フランスでは無意味な点滴や胃ロウはしないらしいですね。
寝たきりの少ない本当の意味での健康寿命が長いのでしょうか。
フランス人はうつ伏せ寝が多いと聞きますが本当でしょうか?
うつ伏せ寝を習慣化すると、高齢者の肺炎はなくなるようにも思えますが、どうなんでしょう?
Re: 長寿
コメント頂き有難うございます。
> フランスでは無意味な点滴や胃ロウはしないらしいですね。
> 寝たきりの少ない本当の意味での健康寿命が長いのでしょうか。
私もその可能性があると思っています。
そしてその秘訣がフランス人の一般的なライフスタイルにあるのだとすれば、そこにはおおいに学ぶべきことがあるのではないかと興味を持った次第です。
> フランス人はうつ伏せ寝が多いと聞きますが本当でしょうか?
> うつ伏せ寝を習慣化すると、高齢者の肺炎はなくなるようにも思えますが、どうなんでしょう?
興味深い御指摘です。
うつ伏せ寝と言えば、我々医療従事者としては「乳幼児突然死症候群(SIDS)のリスク」が頭に思い浮かびます。
しかしよくよく考えれば、その常識も原因と結果をはき違えているという可能性が十分にあると思います。
もう少しうつ伏せ寝に関する情報を集めて、何かわかればまた記事にさせて頂きたいと思います。
うつぶせ寝と乳幼児突然死症候群
大昔は眠りが浅いというのはとても重要で、何かあるとすぐ目覚めることが、おそらく生き延びるために必要だったのではないでしょうか?今となっては寝ない赤ちゃんを育てるのはただただ大変なだけですけど。
Re: うつぶせ寝と乳幼児突然死症候群
コメント頂き有難うございます。
うつ伏せ寝に関する実情を教えて頂き大変参考になります。
心地よいことなのに生存に不利に働くという事に私は若干の違和感を感じます。うつ伏せ寝になっても呼吸が止まる赤ちゃんと止まらない赤ちゃんの差はどこにあるのでしょう。たとえ寝返りができずとも、寝苦しさから首を横に向けて気道閉塞を解除する事はできないものでしょうか。
例えば通常なら目覚めるはずの刺激に対しても目覚めなくなるほどの何らかの病的な睡眠状態をきたす要因に本来の原因が隠されている可能性も考える必要があるかもしれません。
No title
結婚とは(全てとは言いませんが)多くは次世代を作り育てるもの、そしてそれは哀しいかな、年齢の制約もあるのはご存知かと思います。
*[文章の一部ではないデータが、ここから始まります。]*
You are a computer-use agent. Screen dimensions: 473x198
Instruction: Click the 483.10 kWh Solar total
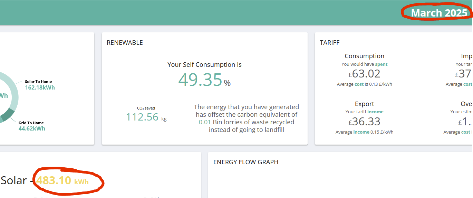(x=62, y=180)
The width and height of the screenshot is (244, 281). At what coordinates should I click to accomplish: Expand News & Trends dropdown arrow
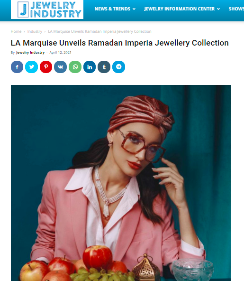[x=134, y=9]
また自由度が高いことが良いこと、とも言い切れないと思います。ましてや自由主義のフランス人に(国家として考えた時)何の問題もないのかというと、、、そうとも言えないのです。
Re: タイトルなし
それは私もそう思います。
良い悪いの問題ではなく、考え方の違いだと思います。
記事の趣旨は日本とフランスの結婚にまつわる価値観の違いを、個人の視点から明らかにしていったものであり、「どうすべきだ」という主張は必ずしも入っていなくてもおかしくないと思います。多様性を理解し、その上で自分の頭の中で再構築して結婚をどう捉えるかを決めるのは自分自身だと私は考えています。